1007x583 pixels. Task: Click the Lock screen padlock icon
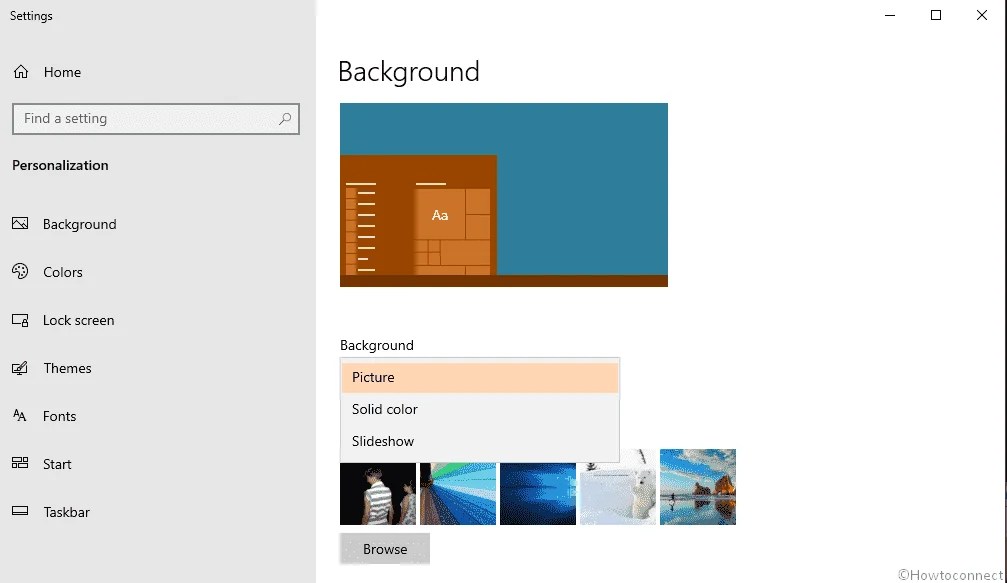[20, 320]
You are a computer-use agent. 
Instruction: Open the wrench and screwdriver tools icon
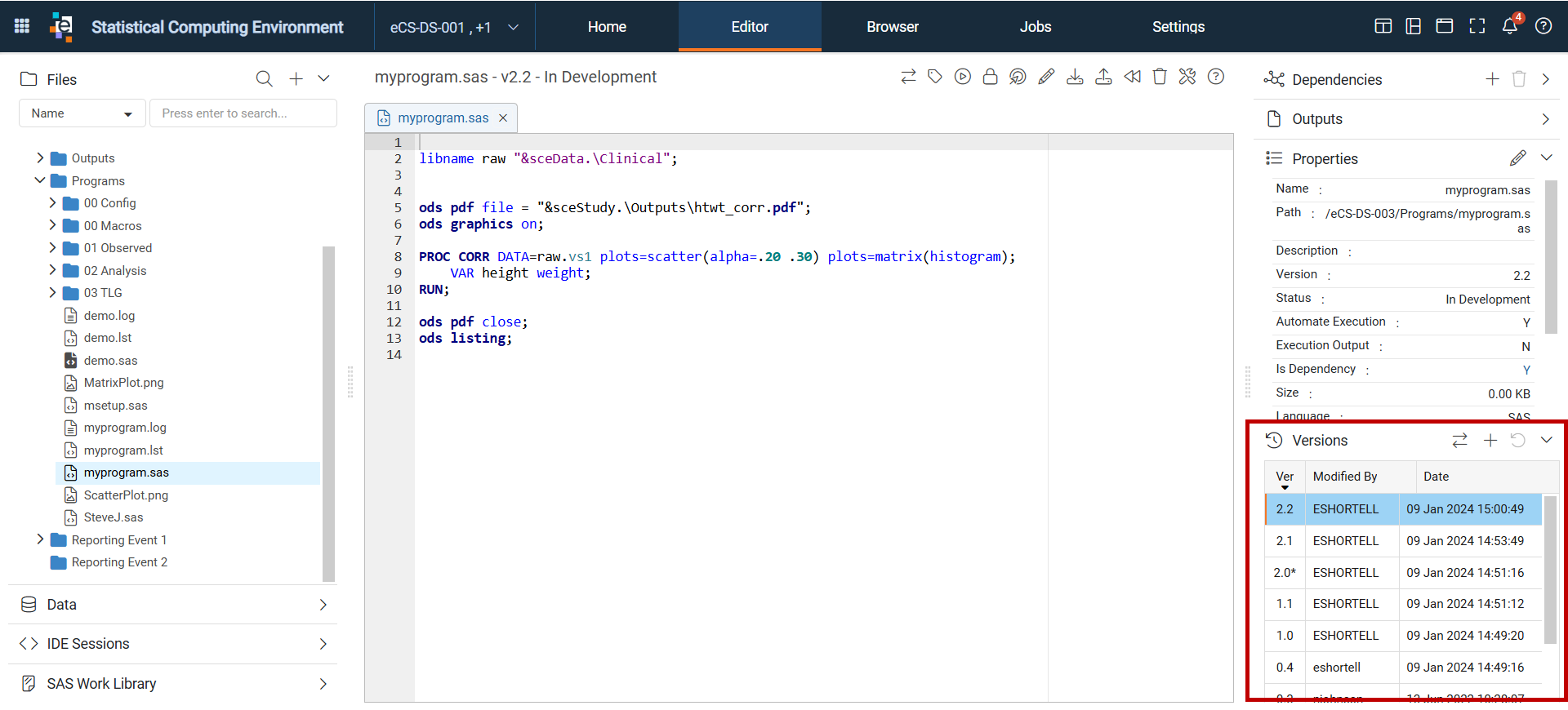(1187, 77)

About this exercise:
Leave every picture out and write out exactly the lines from the line with "Instruction: Open the" through the last line of the material.

Answer below:
Instruction: Open the wrench and screwdriver tools icon
(1187, 77)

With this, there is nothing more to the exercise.